We’re just a few months away from the end of May, when the GDPR will come into force. Once that happens, your firm could face significant fines if it’s found to be handling confidential data in the wrong way, or failing to get rid of it when it’s no longer needed.
There’s no shortage of training courses and other programmes that offer to help you prepare for GDPR. But it’s important to remember that none of them are ‘official’, in the sense of giving you a formal certification that proves you are GDPR compliant. For the moment at least, there’s no equivalent of PRINCE2 or ISO9000 for GDPR – no way to demonstrate your compliance definitively and get a certificate to hang in your office foyer.
Although the Information Commissioner’s Office (ICO) is responsible for enforcing GDPR in the UK, and would be the organisation to create a UK certification, that hasn’t happened yet. The ICO also has the authority to set up its own certification bodies, which could issue three-year GDPR certifications to UK firms. But again, none of these organisations have yet been created. So for the moment at least, there’s no way to prove GDPR compliance. Instead, you just have to comply as best you can.
Having said that, if you were to suffer a data breach, the ICO would be able to audit your compliance, and ask that you show that you were keeping to the regulations. So what’s the best way to demonstrate GDPR compliance?
The main way is by developing policies, procedures, compliance measures and external controls – and documenting them. By recording your approach to data protection, and what you will do in terms of working processes, you can demonstrate that you are complying with the GDPR.
Your policies and procedures should cover what data you need, how you will collect it, how you will process and store it, how long you’ll hold it for and how you’ll dispose of it at the end of its life.

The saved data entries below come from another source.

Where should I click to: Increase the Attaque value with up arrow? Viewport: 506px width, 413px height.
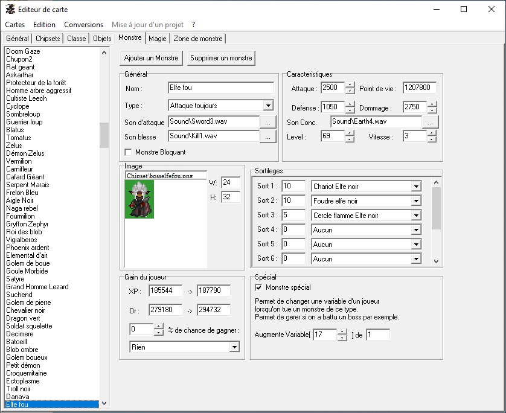(350, 85)
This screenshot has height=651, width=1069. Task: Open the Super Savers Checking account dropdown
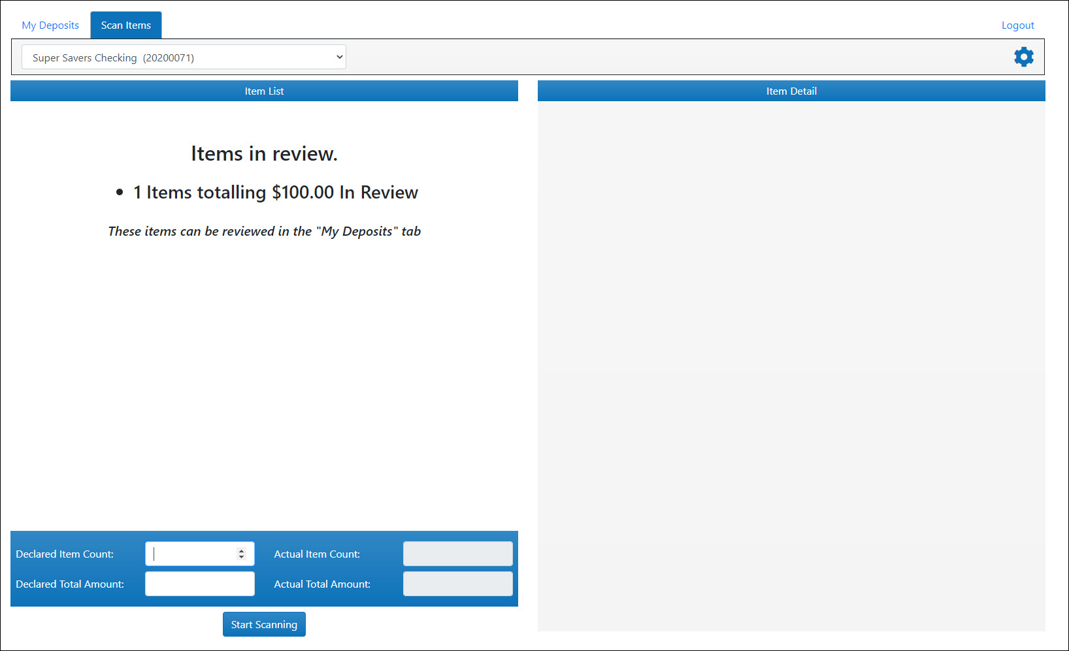[184, 57]
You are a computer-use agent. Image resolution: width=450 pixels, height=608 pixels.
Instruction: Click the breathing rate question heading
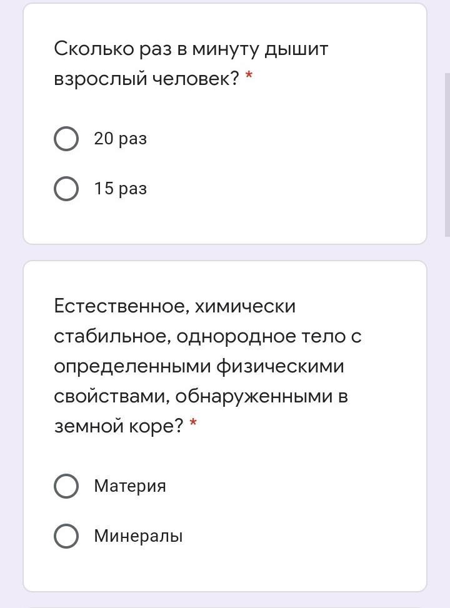(x=192, y=64)
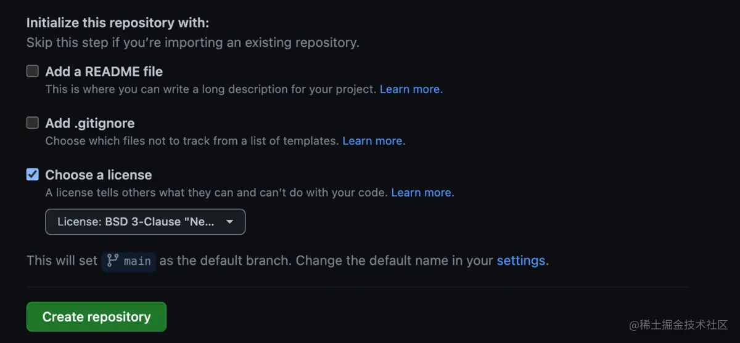The image size is (740, 343).
Task: Open the License BSD 3-Clause dropdown
Action: pos(145,222)
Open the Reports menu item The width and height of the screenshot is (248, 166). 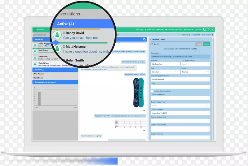160,30
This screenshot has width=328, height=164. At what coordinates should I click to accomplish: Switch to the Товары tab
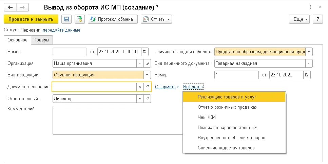point(42,40)
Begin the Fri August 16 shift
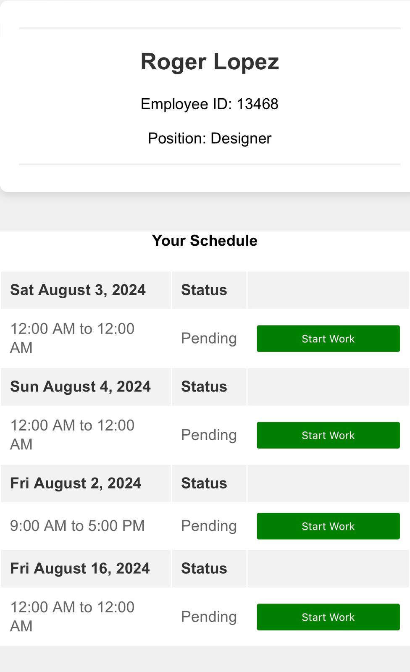The width and height of the screenshot is (410, 672). point(328,617)
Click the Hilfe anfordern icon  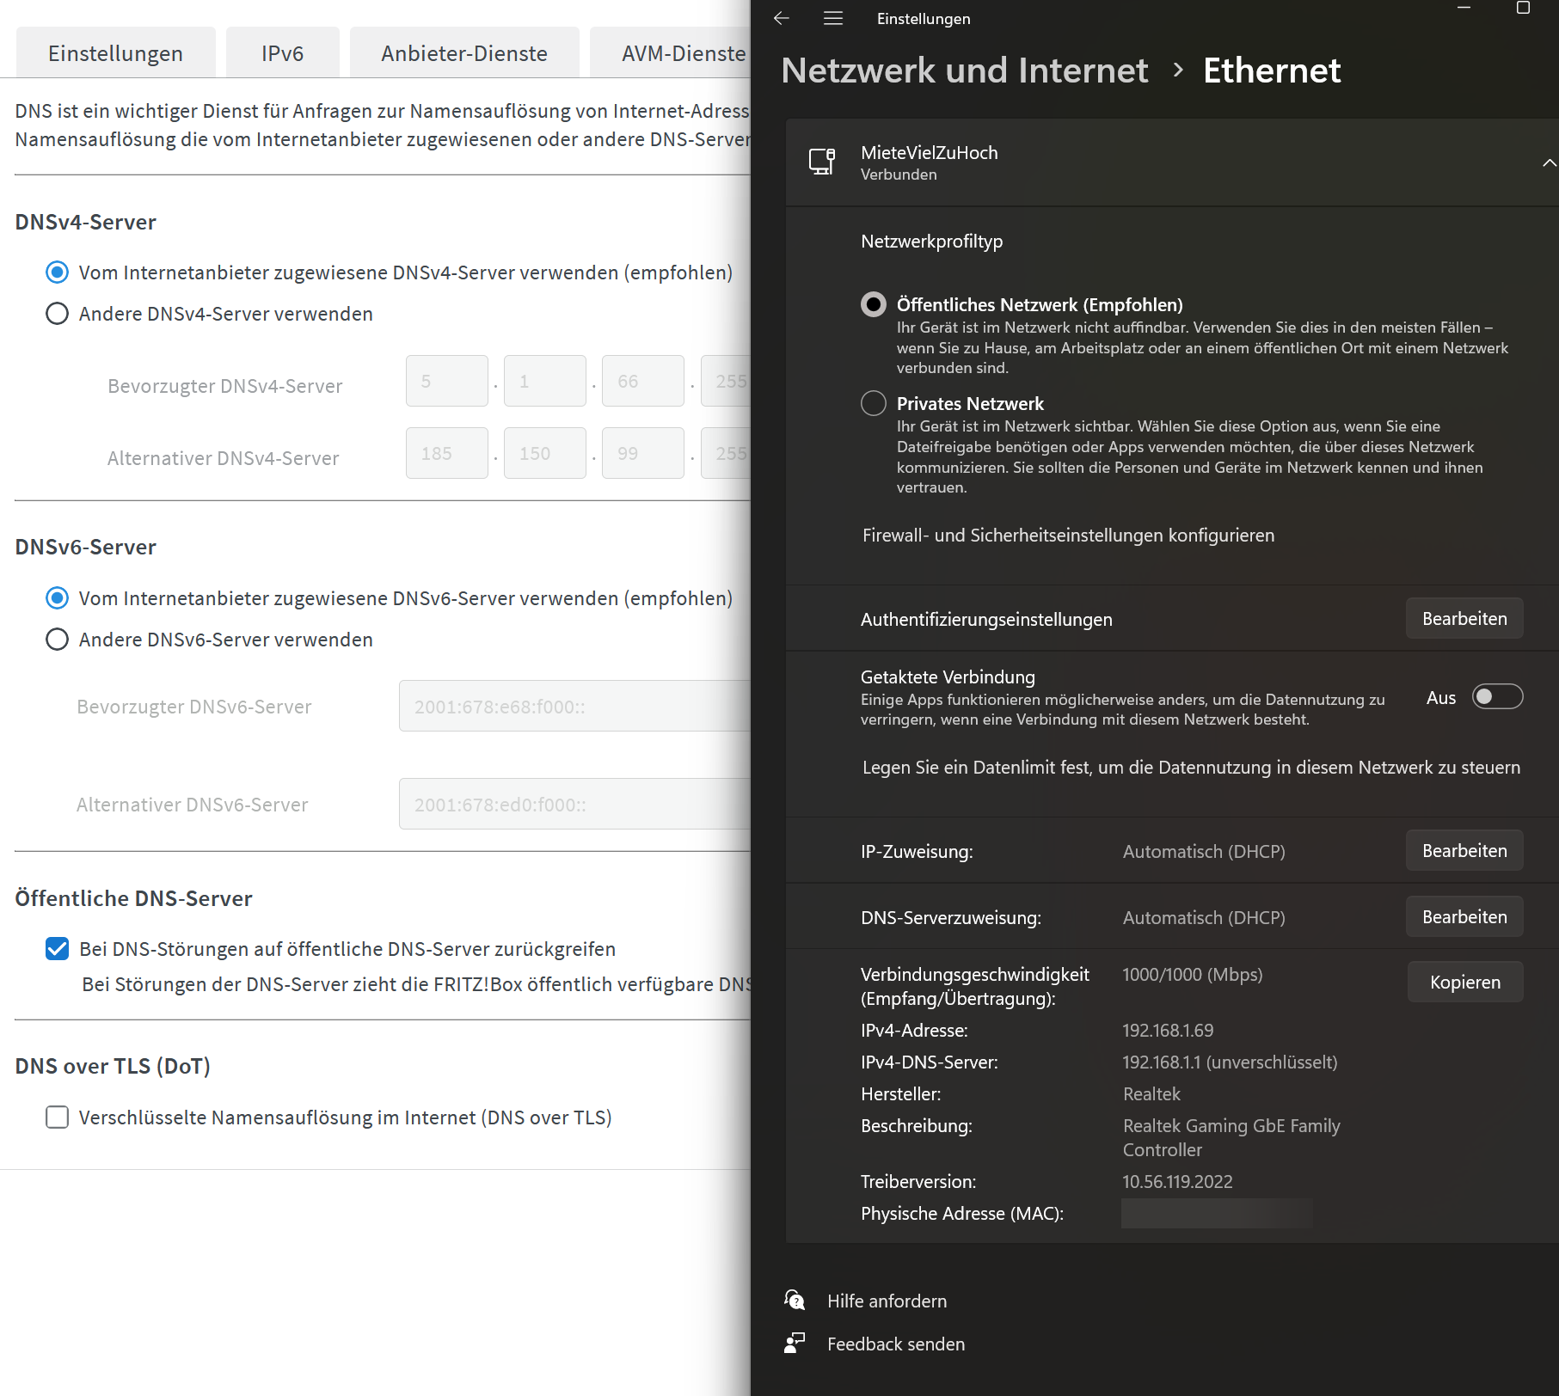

As part of this last element, you may need to consider how you’ll get rid of paper records that contain confidential data. These might include printed customer records, customers’ letters, supplier or customer registration forms, records of conversations and other documents. Wherever and however you’ve recorded confidential information on paper, you need to make sure those records are disposed of so they can’t be accessed by identity thieves.
If you generate a relatively large volume of paper records, a scheduled data destruction service from a specialist firm could form an important part of your approach, and be written into your policies and procedures. For instance, you might determine that all paper records containing data that no longer needed to be held could be collected and destroyed on a monthly basis. Evidence that this had taken place, such as certificates of destruction, could then be used to show that you had complied with GDPR in this area.